When Olsen’s mother passed away five years ago, she decided that she would continue the tradition of the Christian-themed cards at her college, in her memory of her mother.
“I hand them out because of the love that God has shown me, and without that love, I wouldn’t be here because of going through losing people,” Olsen said. “I wouldn’t be able to do it without Jesus, and I want others who face desperate situations to know that love and that someone cares.”
Many free speech organizations have chimed in with their thoughts, including Karen Smits, the NWTC Vice President of Advancement.

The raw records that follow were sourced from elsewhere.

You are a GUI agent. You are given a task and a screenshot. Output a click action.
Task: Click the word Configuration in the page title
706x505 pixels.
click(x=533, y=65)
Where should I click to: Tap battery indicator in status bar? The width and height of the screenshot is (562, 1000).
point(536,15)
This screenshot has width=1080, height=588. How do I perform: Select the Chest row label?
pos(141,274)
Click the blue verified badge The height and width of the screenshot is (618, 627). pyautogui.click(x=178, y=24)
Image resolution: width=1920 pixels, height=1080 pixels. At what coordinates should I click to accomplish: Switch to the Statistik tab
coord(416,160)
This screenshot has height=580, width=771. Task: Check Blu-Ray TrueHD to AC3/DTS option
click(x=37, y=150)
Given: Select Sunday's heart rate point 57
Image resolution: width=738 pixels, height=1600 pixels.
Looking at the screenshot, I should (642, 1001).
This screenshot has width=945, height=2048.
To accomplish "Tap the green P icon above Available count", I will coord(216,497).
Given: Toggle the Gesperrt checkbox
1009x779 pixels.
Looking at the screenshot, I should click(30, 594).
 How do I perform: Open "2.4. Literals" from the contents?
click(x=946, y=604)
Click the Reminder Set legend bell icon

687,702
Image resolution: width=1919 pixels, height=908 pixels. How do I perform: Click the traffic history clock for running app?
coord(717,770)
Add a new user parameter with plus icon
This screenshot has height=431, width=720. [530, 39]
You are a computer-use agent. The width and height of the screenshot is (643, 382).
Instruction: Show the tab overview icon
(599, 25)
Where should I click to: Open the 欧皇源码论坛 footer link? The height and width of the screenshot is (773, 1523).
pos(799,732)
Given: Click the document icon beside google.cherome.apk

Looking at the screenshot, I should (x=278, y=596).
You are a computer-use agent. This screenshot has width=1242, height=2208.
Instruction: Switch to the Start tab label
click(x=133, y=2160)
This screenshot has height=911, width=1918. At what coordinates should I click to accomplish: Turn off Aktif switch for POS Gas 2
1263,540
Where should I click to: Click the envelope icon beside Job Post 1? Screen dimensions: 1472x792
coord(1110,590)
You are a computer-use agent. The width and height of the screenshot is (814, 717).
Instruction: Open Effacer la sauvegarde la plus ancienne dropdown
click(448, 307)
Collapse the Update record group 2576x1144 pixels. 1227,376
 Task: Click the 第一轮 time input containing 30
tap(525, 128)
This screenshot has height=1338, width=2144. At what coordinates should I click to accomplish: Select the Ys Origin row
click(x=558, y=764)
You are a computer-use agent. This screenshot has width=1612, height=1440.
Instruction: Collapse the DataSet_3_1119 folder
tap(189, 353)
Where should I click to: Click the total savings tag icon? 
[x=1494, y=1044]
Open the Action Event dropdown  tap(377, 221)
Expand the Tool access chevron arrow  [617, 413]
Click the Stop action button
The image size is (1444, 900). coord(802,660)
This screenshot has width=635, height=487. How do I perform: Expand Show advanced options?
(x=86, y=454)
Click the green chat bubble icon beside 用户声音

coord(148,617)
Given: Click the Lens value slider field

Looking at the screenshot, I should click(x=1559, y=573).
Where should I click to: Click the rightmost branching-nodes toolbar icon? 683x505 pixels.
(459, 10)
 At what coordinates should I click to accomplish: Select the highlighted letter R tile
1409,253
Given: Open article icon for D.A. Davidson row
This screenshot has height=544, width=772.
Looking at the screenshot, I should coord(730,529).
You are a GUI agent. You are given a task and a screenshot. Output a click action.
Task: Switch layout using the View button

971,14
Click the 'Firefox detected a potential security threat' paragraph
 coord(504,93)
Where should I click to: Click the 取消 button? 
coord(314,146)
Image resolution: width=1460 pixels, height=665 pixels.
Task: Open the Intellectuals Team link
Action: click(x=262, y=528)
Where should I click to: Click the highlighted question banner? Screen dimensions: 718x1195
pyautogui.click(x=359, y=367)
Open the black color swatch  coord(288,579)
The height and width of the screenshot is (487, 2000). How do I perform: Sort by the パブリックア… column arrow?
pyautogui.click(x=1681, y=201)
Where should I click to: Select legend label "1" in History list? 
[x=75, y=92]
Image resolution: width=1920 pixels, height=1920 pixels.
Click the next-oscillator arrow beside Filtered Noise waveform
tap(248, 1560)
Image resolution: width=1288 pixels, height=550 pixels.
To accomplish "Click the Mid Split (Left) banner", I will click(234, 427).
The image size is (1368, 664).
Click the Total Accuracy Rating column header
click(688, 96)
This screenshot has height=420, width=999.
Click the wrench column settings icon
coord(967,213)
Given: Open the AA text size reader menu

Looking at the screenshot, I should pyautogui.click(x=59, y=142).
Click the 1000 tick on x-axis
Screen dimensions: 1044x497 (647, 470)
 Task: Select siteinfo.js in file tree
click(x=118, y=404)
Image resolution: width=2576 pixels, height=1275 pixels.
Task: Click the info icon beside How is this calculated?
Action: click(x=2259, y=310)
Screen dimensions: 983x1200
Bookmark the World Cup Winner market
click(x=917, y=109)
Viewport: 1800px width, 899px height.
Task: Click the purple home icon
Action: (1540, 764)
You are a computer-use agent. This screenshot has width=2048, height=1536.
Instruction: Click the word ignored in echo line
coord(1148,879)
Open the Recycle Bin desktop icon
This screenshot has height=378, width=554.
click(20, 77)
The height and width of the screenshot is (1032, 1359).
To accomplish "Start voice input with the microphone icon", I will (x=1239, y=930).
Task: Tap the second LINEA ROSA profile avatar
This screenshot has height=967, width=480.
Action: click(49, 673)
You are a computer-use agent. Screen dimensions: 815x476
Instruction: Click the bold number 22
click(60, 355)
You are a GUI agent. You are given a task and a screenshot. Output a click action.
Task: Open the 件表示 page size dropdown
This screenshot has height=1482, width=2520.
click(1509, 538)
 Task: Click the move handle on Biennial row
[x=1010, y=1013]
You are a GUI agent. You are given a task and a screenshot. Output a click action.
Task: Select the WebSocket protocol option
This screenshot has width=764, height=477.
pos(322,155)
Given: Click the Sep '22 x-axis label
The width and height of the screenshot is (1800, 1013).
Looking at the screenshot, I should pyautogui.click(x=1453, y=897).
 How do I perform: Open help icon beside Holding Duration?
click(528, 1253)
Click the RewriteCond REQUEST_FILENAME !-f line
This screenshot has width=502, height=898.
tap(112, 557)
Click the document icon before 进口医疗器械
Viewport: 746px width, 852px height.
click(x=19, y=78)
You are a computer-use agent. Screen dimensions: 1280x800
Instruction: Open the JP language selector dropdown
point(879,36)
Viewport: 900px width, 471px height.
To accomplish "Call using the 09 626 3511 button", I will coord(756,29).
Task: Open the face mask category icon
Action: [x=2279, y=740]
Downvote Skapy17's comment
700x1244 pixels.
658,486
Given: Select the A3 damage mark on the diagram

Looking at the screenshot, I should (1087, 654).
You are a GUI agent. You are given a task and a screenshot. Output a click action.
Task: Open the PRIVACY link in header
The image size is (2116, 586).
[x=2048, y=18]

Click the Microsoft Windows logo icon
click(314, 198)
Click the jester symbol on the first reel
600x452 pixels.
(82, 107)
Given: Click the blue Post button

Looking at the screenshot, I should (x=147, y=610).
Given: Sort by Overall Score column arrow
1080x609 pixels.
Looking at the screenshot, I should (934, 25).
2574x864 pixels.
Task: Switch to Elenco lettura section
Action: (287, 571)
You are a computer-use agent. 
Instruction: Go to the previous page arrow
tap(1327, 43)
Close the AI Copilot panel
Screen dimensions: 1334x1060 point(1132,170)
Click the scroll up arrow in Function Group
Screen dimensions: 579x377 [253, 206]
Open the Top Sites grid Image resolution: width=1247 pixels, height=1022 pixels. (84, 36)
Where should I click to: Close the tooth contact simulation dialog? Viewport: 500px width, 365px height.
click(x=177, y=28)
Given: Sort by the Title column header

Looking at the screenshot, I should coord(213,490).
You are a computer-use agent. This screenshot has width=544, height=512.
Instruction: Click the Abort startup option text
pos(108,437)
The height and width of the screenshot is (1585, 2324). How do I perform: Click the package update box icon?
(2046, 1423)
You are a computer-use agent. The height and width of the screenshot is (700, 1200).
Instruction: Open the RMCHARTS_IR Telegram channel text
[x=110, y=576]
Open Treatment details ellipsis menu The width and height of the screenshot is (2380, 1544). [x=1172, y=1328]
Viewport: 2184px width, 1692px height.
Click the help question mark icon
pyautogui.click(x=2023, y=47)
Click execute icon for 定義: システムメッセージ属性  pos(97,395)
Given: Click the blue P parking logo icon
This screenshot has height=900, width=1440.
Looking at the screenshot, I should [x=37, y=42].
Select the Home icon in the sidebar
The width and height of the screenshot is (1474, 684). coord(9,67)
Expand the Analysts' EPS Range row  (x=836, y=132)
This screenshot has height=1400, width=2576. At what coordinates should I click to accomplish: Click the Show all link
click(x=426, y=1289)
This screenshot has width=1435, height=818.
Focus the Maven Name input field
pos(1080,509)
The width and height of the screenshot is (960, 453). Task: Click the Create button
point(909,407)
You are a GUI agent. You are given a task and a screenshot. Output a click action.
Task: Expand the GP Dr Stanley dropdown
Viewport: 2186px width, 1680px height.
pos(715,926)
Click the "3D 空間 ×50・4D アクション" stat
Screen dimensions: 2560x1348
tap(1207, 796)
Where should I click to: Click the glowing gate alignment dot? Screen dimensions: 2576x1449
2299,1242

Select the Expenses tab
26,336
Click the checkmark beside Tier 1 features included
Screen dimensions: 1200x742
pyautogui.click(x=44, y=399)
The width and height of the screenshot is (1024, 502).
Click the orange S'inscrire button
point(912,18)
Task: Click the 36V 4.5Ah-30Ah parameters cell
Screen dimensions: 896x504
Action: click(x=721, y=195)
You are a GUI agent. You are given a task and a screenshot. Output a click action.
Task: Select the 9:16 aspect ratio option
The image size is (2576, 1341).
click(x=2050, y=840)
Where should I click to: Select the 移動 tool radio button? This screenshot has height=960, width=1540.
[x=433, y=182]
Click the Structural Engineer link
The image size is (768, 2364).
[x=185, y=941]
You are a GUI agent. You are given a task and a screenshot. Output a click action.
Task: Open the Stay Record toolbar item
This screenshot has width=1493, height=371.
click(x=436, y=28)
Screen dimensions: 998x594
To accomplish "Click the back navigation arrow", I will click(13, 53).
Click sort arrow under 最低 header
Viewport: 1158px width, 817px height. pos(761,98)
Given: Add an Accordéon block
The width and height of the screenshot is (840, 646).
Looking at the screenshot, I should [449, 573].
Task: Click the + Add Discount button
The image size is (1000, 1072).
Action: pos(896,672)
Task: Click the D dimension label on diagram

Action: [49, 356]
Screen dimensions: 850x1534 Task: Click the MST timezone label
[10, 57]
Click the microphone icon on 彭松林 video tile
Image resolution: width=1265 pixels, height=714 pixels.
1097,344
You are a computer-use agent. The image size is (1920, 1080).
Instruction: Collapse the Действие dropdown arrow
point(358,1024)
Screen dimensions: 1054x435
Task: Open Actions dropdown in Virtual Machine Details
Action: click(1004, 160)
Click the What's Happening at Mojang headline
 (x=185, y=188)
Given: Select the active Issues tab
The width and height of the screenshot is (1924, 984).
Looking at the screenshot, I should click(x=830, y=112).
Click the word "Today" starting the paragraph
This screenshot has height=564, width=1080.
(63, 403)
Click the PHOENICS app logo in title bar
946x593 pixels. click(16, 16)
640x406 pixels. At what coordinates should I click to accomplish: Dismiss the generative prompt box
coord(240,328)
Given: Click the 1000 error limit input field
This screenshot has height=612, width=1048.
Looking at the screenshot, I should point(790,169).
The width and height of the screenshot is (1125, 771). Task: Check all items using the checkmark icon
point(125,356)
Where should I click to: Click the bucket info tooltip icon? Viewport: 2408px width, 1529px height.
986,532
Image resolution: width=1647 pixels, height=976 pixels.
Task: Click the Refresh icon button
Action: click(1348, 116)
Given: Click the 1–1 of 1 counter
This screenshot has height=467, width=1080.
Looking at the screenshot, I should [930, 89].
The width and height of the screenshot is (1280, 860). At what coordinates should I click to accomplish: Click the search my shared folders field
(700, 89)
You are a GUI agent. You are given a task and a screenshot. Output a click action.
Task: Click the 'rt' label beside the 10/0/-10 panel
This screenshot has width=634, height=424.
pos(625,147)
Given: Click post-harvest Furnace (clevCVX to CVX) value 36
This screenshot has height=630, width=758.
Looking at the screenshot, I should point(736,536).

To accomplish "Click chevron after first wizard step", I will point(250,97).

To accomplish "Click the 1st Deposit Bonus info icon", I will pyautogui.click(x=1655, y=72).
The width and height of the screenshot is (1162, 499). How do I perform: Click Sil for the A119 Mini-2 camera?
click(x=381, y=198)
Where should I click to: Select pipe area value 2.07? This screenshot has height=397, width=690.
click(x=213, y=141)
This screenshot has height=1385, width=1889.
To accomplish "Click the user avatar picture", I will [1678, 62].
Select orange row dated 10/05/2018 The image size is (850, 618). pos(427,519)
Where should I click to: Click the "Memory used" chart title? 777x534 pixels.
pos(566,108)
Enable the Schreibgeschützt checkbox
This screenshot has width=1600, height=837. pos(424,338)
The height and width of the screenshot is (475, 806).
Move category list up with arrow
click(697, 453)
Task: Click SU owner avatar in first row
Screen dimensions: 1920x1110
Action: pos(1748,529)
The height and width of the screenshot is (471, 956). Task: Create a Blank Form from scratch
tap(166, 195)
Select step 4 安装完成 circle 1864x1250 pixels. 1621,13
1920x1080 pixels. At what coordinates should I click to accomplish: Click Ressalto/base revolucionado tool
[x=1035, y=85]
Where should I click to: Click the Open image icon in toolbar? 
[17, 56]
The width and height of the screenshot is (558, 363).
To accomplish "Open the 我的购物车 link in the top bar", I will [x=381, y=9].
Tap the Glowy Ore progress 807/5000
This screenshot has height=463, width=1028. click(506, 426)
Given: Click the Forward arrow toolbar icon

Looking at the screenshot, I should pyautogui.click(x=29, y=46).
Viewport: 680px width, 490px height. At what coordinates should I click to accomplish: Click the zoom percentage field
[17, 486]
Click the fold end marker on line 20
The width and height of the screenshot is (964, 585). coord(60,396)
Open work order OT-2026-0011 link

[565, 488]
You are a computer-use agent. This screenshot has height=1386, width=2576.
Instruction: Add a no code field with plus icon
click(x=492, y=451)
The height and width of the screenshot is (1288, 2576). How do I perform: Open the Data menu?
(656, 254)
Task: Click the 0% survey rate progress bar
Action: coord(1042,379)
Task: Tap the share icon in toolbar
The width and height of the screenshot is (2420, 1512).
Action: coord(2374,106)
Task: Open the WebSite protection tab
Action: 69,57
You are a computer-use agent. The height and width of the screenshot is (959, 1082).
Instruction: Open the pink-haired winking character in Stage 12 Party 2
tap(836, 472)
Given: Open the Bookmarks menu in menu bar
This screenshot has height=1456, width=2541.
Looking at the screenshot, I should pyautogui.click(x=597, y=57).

In an interview with Campus Reform she said that “free speech is exercised every day in many different contexts all over the NWTC campus.” She added that the “policy deals with ‘public assembly’ as the law recognizes that, unlike a public park, not all physical areas of educational institutions are open for ‘public assembly.'”
Casey Mattox, a Senior Fellow for Free Speech and Toleration at the Charles Koch Institute, also chimed in, calling the college’s acts “an egregious violation of First Amendment rights.”
“The law is very clear here,” Mattox, who has been involved with over 50 similar free speech cases, said in an interview. “Public colleges can’t tell students when and where they can speak on their own public college campus, and they certainly can’t require them to get advanced permission to speak. It’s a clear violation of the First Amendment, and it is likely the court will end up finding that here.”
Mattox added that policies like the one that Olsen is fighting against are “troubling” because they “communicate to students that your First Amendment rights only extend as far as the college wants them to extend … that’s not how it works in our system.”